As soon as you run this you’ll be prompted to open a new browser window and enter the device code given:

To sign in, use a web browser to open the page https://microsoft.com/devicelogin and enter the code XYZZ to authenticate.

This will link your login with the authentication request and return a token for the user that you log on with in that browser window.

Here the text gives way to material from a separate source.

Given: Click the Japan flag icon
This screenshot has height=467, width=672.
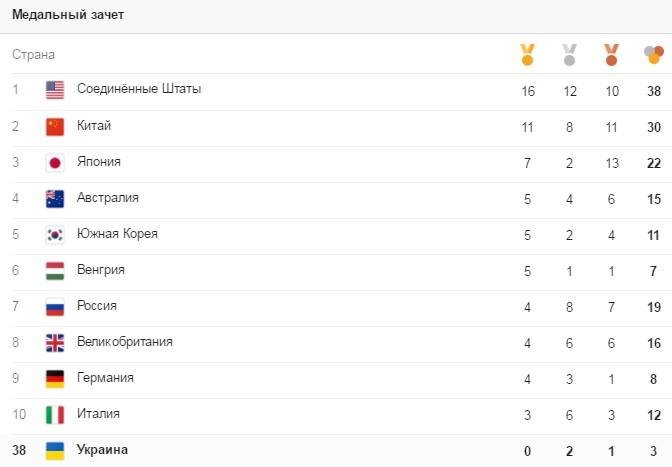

Now… you are probably thinking:  Why can’t I just pass through the AD credentials of the person that I am currently logged on with using Azure Notebooks? It’s a good question on something on my list to investigate – I have not yet found a way around this, however it does still meet the requirement of AD B2B authentication.

Check that you have a token

print(token)

Make an ADSL File System client

adlsFileSystemClient = core.AzureDLFileSystem(token, store_name='<DataLakeName>')
print(adlsFileSystemClient.ls())

And that’s all there is to it. Now you can view the contents of the file system which will be limited by the ACL’s you set on the Data Lake.

According to your permissions for your logged on user you can read data, run transformations and make directories:

adlsFileSystemClient.mkdir('/addedfromjuputer')

You can then connect to your Data Lake with Azure Storage Explorer and confirm that the new directory has been added.

That successfully demonstrates exposing your Data Lake to end users with Azure AD B2B (I guess it is worth pointing out this will work with normal Azure AD too – we just happen to be using the B2B part of it).